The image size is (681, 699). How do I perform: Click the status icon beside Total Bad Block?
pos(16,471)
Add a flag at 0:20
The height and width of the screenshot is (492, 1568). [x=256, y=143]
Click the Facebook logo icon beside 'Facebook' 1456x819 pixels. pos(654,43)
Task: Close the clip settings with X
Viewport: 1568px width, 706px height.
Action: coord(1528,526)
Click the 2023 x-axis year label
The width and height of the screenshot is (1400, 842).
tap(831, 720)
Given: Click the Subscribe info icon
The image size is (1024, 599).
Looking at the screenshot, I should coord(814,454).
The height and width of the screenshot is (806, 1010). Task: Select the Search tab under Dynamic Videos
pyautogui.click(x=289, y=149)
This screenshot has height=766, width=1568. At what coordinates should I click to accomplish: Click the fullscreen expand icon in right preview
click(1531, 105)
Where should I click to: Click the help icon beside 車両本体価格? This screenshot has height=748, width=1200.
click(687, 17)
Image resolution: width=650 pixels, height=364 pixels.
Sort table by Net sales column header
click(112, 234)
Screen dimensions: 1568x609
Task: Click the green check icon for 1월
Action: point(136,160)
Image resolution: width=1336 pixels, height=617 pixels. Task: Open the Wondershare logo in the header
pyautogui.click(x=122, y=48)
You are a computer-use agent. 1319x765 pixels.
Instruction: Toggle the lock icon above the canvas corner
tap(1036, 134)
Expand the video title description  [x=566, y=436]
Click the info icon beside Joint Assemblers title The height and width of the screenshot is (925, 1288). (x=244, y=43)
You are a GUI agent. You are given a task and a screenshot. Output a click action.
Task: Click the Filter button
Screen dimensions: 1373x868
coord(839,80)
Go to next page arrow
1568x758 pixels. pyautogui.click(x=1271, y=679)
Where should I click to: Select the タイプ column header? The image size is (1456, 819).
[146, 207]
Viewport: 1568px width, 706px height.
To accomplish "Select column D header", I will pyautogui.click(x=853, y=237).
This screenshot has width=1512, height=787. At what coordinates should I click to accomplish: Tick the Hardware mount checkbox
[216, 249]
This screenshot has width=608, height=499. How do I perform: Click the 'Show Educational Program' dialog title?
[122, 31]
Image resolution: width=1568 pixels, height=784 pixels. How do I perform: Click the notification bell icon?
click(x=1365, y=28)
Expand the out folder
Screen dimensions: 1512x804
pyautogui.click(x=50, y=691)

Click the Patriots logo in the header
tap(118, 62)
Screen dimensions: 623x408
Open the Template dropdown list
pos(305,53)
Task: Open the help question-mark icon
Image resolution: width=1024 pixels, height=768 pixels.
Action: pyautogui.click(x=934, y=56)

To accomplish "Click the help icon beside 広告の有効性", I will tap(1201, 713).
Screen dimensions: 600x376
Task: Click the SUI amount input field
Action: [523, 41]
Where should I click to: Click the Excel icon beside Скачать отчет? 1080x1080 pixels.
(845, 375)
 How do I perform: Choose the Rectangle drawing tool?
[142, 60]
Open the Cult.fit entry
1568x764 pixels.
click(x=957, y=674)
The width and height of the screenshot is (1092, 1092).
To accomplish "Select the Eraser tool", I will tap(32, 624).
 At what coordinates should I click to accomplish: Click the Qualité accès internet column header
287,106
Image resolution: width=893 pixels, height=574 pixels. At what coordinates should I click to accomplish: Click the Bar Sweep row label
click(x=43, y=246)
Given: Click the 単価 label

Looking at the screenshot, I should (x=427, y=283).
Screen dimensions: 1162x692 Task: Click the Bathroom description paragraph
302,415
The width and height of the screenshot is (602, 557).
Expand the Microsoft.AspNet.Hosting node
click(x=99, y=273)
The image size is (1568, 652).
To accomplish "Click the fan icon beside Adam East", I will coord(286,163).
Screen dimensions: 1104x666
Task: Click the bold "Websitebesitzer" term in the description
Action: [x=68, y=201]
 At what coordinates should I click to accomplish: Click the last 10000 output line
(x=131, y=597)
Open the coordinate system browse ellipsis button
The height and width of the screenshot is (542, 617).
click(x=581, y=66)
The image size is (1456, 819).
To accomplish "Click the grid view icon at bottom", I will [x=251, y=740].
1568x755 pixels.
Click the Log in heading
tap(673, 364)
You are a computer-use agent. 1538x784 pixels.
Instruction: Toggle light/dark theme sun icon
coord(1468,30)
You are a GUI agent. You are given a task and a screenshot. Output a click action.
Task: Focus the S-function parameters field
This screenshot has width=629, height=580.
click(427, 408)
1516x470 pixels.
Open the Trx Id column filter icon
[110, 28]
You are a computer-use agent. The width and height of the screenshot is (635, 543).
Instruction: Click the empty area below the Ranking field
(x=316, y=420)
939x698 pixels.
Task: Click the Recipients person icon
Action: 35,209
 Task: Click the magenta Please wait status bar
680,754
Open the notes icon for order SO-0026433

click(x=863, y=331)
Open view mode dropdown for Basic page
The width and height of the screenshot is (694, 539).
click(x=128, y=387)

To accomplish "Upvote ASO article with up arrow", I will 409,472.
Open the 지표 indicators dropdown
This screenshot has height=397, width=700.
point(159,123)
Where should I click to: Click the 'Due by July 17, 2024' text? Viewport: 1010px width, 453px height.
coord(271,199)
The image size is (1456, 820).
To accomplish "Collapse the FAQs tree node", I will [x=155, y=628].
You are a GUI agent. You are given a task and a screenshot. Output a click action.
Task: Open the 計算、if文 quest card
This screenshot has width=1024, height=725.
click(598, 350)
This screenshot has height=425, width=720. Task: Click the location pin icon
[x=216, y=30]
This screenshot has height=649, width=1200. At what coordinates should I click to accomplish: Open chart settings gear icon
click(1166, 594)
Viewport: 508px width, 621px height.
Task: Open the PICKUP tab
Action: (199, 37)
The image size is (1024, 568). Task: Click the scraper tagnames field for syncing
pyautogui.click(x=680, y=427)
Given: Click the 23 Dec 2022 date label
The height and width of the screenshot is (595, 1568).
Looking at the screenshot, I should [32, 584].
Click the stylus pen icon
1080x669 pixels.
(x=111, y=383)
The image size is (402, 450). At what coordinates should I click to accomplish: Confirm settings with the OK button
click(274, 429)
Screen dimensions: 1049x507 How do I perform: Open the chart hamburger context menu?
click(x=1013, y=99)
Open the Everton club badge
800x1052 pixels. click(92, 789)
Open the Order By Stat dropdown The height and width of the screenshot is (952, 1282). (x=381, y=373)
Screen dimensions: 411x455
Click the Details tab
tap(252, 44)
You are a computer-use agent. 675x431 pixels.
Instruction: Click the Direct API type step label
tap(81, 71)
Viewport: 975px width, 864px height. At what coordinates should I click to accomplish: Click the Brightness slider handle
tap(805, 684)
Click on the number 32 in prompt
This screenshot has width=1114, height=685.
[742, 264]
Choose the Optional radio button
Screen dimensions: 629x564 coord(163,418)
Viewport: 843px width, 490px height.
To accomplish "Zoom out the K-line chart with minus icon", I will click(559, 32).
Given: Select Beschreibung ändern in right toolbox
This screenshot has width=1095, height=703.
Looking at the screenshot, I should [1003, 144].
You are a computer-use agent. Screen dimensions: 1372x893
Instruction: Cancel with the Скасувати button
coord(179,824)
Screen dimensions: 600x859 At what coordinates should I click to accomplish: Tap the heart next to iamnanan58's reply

Work task:
Each line above needs to be repeated exactly, with nothing omitted.

Solution:
The image size is (681, 699). How do I perform: Click the status icon beside Total Bad Block?
pos(16,471)
Add a flag at 0:20
The height and width of the screenshot is (492, 1568). [x=256, y=143]
Click the Facebook logo icon beside 'Facebook' 1456x819 pixels. pos(654,43)
Task: Close the clip settings with X
Viewport: 1568px width, 706px height.
Action: coord(1528,526)
Click the 2023 x-axis year label
The width and height of the screenshot is (1400, 842).
tap(831, 720)
Given: Click the Subscribe info icon
The image size is (1024, 599).
Looking at the screenshot, I should coord(814,454).
The height and width of the screenshot is (806, 1010). Task: Select the Search tab under Dynamic Videos
pyautogui.click(x=289, y=149)
This screenshot has height=766, width=1568. At what coordinates should I click to accomplish: Click the fullscreen expand icon in right preview
click(1531, 105)
Where should I click to: Click the help icon beside 車両本体価格? This screenshot has height=748, width=1200.
click(687, 17)
Image resolution: width=650 pixels, height=364 pixels.
Sort table by Net sales column header
click(112, 234)
Screen dimensions: 1568x609
Task: Click the green check icon for 1월
Action: point(136,160)
Image resolution: width=1336 pixels, height=617 pixels. Task: Open the Wondershare logo in the header
pyautogui.click(x=122, y=48)
You are a computer-use agent. 1319x765 pixels.
Instruction: Toggle the lock icon above the canvas corner
tap(1036, 134)
Expand the video title description  [x=566, y=436]
Click the info icon beside Joint Assemblers title The height and width of the screenshot is (925, 1288). (x=244, y=43)
You are a GUI agent. You are given a task and a screenshot. Output a click action.
Task: Click the Filter button
Screen dimensions: 1373x868
coord(839,80)
Go to next page arrow
1568x758 pixels. pyautogui.click(x=1271, y=679)
Where should I click to: Select the タイプ column header? The image size is (1456, 819).
[146, 207]
Viewport: 1568px width, 706px height.
To accomplish "Select column D header", I will pyautogui.click(x=853, y=237).
This screenshot has width=1512, height=787. At what coordinates should I click to accomplish: Tick the Hardware mount checkbox
[216, 249]
This screenshot has width=608, height=499. How do I perform: Click the 'Show Educational Program' dialog title?
[122, 31]
Image resolution: width=1568 pixels, height=784 pixels. How do I perform: Click the notification bell icon?
click(x=1365, y=28)
Expand the out folder
Screen dimensions: 1512x804
pyautogui.click(x=50, y=691)

Click the Patriots logo in the header
tap(118, 62)
Screen dimensions: 623x408
Open the Template dropdown list
pos(305,53)
Task: Open the help question-mark icon
Image resolution: width=1024 pixels, height=768 pixels.
Action: pyautogui.click(x=934, y=56)

To accomplish "Click the help icon beside 広告の有効性", I will tap(1201, 713).
Screen dimensions: 600x376
Task: Click the SUI amount input field
Action: [523, 41]
Where should I click to: Click the Excel icon beside Скачать отчет? 1080x1080 pixels.
(845, 375)
 How do I perform: Choose the Rectangle drawing tool?
[142, 60]
Open the Cult.fit entry
1568x764 pixels.
click(x=957, y=674)
The width and height of the screenshot is (1092, 1092).
To accomplish "Select the Eraser tool", I will tap(32, 624).
 At what coordinates should I click to accomplish: Click the Qualité accès internet column header
287,106
Image resolution: width=893 pixels, height=574 pixels. At what coordinates should I click to accomplish: Click the Bar Sweep row label
click(x=43, y=246)
Given: Click the 単価 label

Looking at the screenshot, I should (x=427, y=283).
Screen dimensions: 1162x692 Task: Click the Bathroom description paragraph
302,415
The width and height of the screenshot is (602, 557).
Expand the Microsoft.AspNet.Hosting node
click(x=99, y=273)
The image size is (1568, 652).
To accomplish "Click the fan icon beside Adam East", I will coord(286,163).
Screen dimensions: 1104x666
Task: Click the bold "Websitebesitzer" term in the description
Action: [x=68, y=201]
 At what coordinates should I click to accomplish: Click the last 10000 output line
(x=131, y=597)
Open the coordinate system browse ellipsis button
The height and width of the screenshot is (542, 617).
click(x=581, y=66)
The image size is (1456, 819).
To accomplish "Click the grid view icon at bottom", I will [x=251, y=740].
1568x755 pixels.
Click the Log in heading
tap(673, 364)
You are a computer-use agent. 1538x784 pixels.
Instruction: Toggle light/dark theme sun icon
coord(1468,30)
You are a GUI agent. You are given a task and a screenshot. Output a click action.
Task: Focus the S-function parameters field
This screenshot has width=629, height=580.
click(427, 408)
1516x470 pixels.
Open the Trx Id column filter icon
[110, 28]
You are a computer-use agent. The width and height of the screenshot is (635, 543).
Instruction: Click the empty area below the Ranking field
(x=316, y=420)
939x698 pixels.
Task: Click the Recipients person icon
Action: 35,209
 Task: Click the magenta Please wait status bar
680,754
Open the notes icon for order SO-0026433

click(x=863, y=331)
Open view mode dropdown for Basic page
The width and height of the screenshot is (694, 539).
click(x=128, y=387)

To accomplish "Upvote ASO article with up arrow", I will 409,472.
Open the 지표 indicators dropdown
This screenshot has height=397, width=700.
point(159,123)
Where should I click to: Click the 'Due by July 17, 2024' text? Viewport: 1010px width, 453px height.
coord(271,199)
The image size is (1456, 820).
To accomplish "Collapse the FAQs tree node", I will [x=155, y=628].
You are a GUI agent. You are given a task and a screenshot. Output a click action.
Task: Open the 計算、if文 quest card
This screenshot has width=1024, height=725.
click(598, 350)
This screenshot has height=425, width=720. Task: Click the location pin icon
[x=216, y=30]
This screenshot has height=649, width=1200. At what coordinates should I click to accomplish: Open chart settings gear icon
click(1166, 594)
Viewport: 508px width, 621px height.
Task: Open the PICKUP tab
Action: (199, 37)
The image size is (1024, 568). Task: Click the scraper tagnames field for syncing
pyautogui.click(x=680, y=427)
Given: Click the 23 Dec 2022 date label
The height and width of the screenshot is (595, 1568).
Looking at the screenshot, I should [32, 584].
Click the stylus pen icon
1080x669 pixels.
(x=111, y=383)
The image size is (402, 450). At what coordinates should I click to accomplish: Confirm settings with the OK button
click(274, 429)
Screen dimensions: 1049x507 How do I perform: Open the chart hamburger context menu?
click(x=1013, y=99)
Open the Everton club badge
800x1052 pixels. click(92, 789)
Open the Order By Stat dropdown The height and width of the screenshot is (952, 1282). (x=381, y=373)
Screen dimensions: 411x455
Click the Details tab
tap(252, 44)
You are a computer-use agent. 675x431 pixels.
Instruction: Click the Direct API type step label
tap(81, 71)
Viewport: 975px width, 864px height. At what coordinates should I click to accomplish: Click the Brightness slider handle
tap(805, 684)
Click on the number 32 in prompt
This screenshot has width=1114, height=685.
[742, 264]
Choose the Optional radio button
Screen dimensions: 629x564 coord(163,418)
Viewport: 843px width, 490px height.
To accomplish "Zoom out the K-line chart with minus icon", I will click(559, 32).
Given: Select Beschreibung ändern in right toolbox
This screenshot has width=1095, height=703.
Looking at the screenshot, I should [1003, 144].
You are a computer-use agent. Screen dimensions: 1372x893
Instruction: Cancel with the Скасувати button
coord(179,824)
Screen dimensions: 600x859 At what coordinates should I click to accomplish: Tap the heart next to iamnanan58's reply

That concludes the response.